What do you do Before Breakfast?
5 minute read
If you spend any time on social media, listen to business podcasts or read interviews with CEOs you’ll have come across the secret to ‘Successful Mornings’. It seems like you can’t expect to make a million before breakfast, influence the world or be the next man in space (yes, I said man, this absolutely ridiculous race to space seems to need a penis where a brain should be) without following some key steps to pre-dawn success.
By 5am you need to not only be awake, but have read something inspirational, meditated, exercised, and replied to emails. If you’re a woman you also need to have journaled and paired your cycle with the moon.
Up until a few years ago, the idea of a productive morning was making sure you had breakfast before you ran out the door, but mornings have been co-opted by the busyness brigade and it’s no longer enough to sit down for long enough to have your porridge. You must have it after your Wim Hof method, or while face-timing your guru or after you fall off your Peleton clutching your heart.
It had been a predominantly male message but it's creeping more and more into the female space now. I hate it and find it both incredibly privileged and incredibly sexist.
Firstly, imagine telling people struggling to get through the day that they aren’t making the amount of money they dream of because they’re not getting up early enough? You too could be raking it in if you got up at 4 am and meditated. The millionaire’s cash has nothing to do with all the luck associated with their birth or expensive education, a family business or leg up by inter-generational connections. There’s a great Tech Bro meme of the five keys to success:
How I became a VP at top tech company before 30
4am wake up
Cold Showers
Meditate
Gratitude Journal
Dad owns tech company
Then there’s the sexism. If the man exercising in a cryo-chamber (or echo chamber) at 5 am has a family, it’s clear that there is someone on hand to help. Either they have outside assistance or a partner shouldering all of the morning burdens.
There is no room in the ‘Successful Morning’ routine for breakfasts, tiny triangular sandwiches, school runs and all of the craziness that morning brings.
The increasing number of women who are getting in on the early morning club are either wealthy enough to have help or are on the verge of dropping with the exhaustion of trying to do it all. I follow a very well-known New York fitness influencer (I don’t know why, I must stop) who has to do a full workout, juice a head of celery, journal and meditate before she can possibly start her day.
You must too; she purrs at her almost 1 million followers. She has two children who occasionally try to join in her workouts, but she is not legging it around trying to cram some ham between two slices of bread for a lunch box or screaming about missing shoes. There is clearly a team in place in her stunning, enormous, Manhattan apartment to help her achieve her ‘Successful Morning’ but you never hear about them and how they might cram a little meditation into their day.

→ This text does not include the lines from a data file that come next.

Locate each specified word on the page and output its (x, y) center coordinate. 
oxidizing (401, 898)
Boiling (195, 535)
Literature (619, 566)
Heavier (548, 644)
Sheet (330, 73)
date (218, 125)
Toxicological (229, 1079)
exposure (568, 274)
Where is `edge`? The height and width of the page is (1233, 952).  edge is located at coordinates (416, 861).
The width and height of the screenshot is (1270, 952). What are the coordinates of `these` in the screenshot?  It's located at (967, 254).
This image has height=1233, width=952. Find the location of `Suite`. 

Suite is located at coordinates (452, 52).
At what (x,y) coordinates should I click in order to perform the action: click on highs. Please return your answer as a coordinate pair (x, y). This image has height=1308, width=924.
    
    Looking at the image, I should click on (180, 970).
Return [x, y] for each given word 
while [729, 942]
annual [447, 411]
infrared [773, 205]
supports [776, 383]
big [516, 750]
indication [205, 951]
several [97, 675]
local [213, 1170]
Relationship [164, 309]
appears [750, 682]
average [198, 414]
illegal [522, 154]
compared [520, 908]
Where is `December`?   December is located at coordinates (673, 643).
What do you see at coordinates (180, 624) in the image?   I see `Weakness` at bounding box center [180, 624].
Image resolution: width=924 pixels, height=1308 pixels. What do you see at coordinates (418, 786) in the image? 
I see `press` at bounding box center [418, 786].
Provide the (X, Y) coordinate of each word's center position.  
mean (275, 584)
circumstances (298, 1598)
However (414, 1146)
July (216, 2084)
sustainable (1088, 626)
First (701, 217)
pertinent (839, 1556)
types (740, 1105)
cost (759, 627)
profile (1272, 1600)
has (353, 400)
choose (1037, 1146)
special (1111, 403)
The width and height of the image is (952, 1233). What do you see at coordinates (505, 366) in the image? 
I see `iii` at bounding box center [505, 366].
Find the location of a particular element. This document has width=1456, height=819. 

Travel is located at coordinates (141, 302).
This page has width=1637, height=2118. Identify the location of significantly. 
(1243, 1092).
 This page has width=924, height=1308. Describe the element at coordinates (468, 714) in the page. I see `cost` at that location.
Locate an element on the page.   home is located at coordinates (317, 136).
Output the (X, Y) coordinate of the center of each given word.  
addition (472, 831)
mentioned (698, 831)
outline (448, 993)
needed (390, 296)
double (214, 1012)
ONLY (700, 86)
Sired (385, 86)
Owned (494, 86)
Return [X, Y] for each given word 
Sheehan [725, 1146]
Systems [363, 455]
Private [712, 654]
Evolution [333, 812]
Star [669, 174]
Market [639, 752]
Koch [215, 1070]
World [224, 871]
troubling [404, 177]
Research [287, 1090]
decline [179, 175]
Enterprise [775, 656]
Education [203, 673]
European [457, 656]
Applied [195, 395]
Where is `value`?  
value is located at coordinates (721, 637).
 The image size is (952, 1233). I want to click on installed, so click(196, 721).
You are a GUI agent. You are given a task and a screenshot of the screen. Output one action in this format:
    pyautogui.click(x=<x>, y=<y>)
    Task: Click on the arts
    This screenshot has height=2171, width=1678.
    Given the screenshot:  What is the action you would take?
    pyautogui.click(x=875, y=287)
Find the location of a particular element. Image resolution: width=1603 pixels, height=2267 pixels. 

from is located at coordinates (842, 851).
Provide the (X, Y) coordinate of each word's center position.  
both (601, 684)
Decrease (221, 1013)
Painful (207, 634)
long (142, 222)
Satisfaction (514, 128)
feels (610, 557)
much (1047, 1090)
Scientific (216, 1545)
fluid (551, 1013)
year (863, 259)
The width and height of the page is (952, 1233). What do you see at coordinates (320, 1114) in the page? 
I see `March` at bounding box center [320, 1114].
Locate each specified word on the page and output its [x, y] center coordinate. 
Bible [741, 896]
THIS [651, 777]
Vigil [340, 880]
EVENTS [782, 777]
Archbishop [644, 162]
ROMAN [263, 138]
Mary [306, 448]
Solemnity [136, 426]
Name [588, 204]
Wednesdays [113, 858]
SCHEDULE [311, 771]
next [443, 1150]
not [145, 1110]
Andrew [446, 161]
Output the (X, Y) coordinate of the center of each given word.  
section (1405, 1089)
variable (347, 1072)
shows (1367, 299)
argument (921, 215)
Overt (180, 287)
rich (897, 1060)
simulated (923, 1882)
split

I follow another influencer, this time in London who gets up early for me-time, meditates, journals and drinks coffee in silence but then also does a full family routine complete with PE kits and chaos. She runs a successful business, but I’ve noticed that her stories are often quiet in the mornings. I think, now, that she comes home from the school run and has a nap. I mean, she’s already been up for four hours, telling us how important mornings are.
What happened to getting enough rest and starting slowly and feeling calm?
I wondered if I was just jealous of silent coffee time and 5am flows so I asked Sinead O’Moore, a mum of two and entrepreneur about her mornings. She launched The Brand Story (@thebrandstory.ie), an agency that helps businesses find their authentic voice last year and is an early riser but not by choice.
“I get up at 6am with one clear goal. One clear non-negotiable. A routine so important it completely controls the future success or failure of my working day. Simply to get my children out the door. I understand how and why exercise, clarity, calm and invigoration would kick start a day, but it's not my reality. With a 4-year-old and a baby, my mornings consist of chaos, warm corn flakes and cold coffee.
Boobs emptied, bellies filled, outfits rejected, shoes wrestled, hair clips lost and found, negotiations lost and won. The closest thing to a morning meditation chant that occurs in my world is, ‘put your coat on’. I'm a mother trying to raise tiny children while trying raise a self-employed income during a pandemic. So, you see any success I have achieved is because of resilience not ritual.”
Good routines are essential to getting all we need to get done, done. But ones that encourage men to ignore their families or tell women to cram more into their already packed days are poisonous.
My current routine is to open my eyes, figure out the day’s Wordle, play chicken with my husband until one of us puts on the coffee and launch myself into 100 minutes of chaos until childcare and school step into the breach.
Successful mornings are ones where everyone gets where they need to be, fed, watered and happy. By all means, journal, meditate, exercise and freeze your bits off but either acknowledge the help you have that allows it to happen or do it at 11 am. No one really needs to see 4 am unless you’re on the way home!